→ **Exercise prompt**: Begin at the line containing "This screenshot has width=1084, height=585." and copy each line exactly through the end of the records, leaving out what comes before.

→ **Source data**:
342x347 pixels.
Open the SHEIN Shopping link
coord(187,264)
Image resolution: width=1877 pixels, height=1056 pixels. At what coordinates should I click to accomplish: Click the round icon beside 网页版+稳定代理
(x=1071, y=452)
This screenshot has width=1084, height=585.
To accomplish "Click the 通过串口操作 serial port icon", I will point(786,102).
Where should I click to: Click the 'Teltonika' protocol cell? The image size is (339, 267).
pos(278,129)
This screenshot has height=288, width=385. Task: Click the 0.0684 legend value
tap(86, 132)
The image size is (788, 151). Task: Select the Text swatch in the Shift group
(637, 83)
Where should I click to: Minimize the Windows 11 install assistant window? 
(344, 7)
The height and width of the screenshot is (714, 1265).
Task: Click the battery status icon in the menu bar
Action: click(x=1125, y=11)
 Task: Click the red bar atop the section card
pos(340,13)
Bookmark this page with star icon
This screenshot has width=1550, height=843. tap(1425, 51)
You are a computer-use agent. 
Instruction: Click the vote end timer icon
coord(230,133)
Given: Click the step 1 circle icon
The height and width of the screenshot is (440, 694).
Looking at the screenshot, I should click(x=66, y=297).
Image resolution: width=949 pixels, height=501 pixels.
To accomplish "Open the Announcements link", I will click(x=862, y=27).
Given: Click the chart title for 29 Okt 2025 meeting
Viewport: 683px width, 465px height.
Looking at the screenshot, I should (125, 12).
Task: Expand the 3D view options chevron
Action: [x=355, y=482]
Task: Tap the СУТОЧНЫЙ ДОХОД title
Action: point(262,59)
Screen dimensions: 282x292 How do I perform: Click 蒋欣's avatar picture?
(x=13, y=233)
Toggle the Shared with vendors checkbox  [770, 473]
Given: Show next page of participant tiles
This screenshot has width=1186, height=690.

→ **Exercise response**:
This screenshot has width=1084, height=585.
To accomplish "Click the 通过串口操作 serial port icon", I will point(786,102).
Where should I click to: Click the 'Teltonika' protocol cell? The image size is (339, 267).
pos(278,129)
This screenshot has height=288, width=385. Task: Click the 0.0684 legend value
tap(86, 132)
The image size is (788, 151). Task: Select the Text swatch in the Shift group
(637, 83)
Where should I click to: Minimize the Windows 11 install assistant window? 
(344, 7)
The height and width of the screenshot is (714, 1265).
Task: Click the battery status icon in the menu bar
Action: click(x=1125, y=11)
 Task: Click the red bar atop the section card
pos(340,13)
Bookmark this page with star icon
This screenshot has width=1550, height=843. tap(1425, 51)
You are a computer-use agent. 
Instruction: Click the vote end timer icon
coord(230,133)
Given: Click the step 1 circle icon
The height and width of the screenshot is (440, 694).
Looking at the screenshot, I should click(x=66, y=297).
Image resolution: width=949 pixels, height=501 pixels.
To accomplish "Open the Announcements link", I will click(x=862, y=27).
Given: Click the chart title for 29 Okt 2025 meeting
Viewport: 683px width, 465px height.
Looking at the screenshot, I should (125, 12).
Task: Expand the 3D view options chevron
Action: [x=355, y=482]
Task: Tap the СУТОЧНЫЙ ДОХОД title
Action: point(262,59)
Screen dimensions: 282x292 How do I perform: Click 蒋欣's avatar picture?
(x=13, y=233)
Toggle the Shared with vendors checkbox  [770, 473]
Given: Show next page of participant tiles
This screenshot has width=1186, height=690.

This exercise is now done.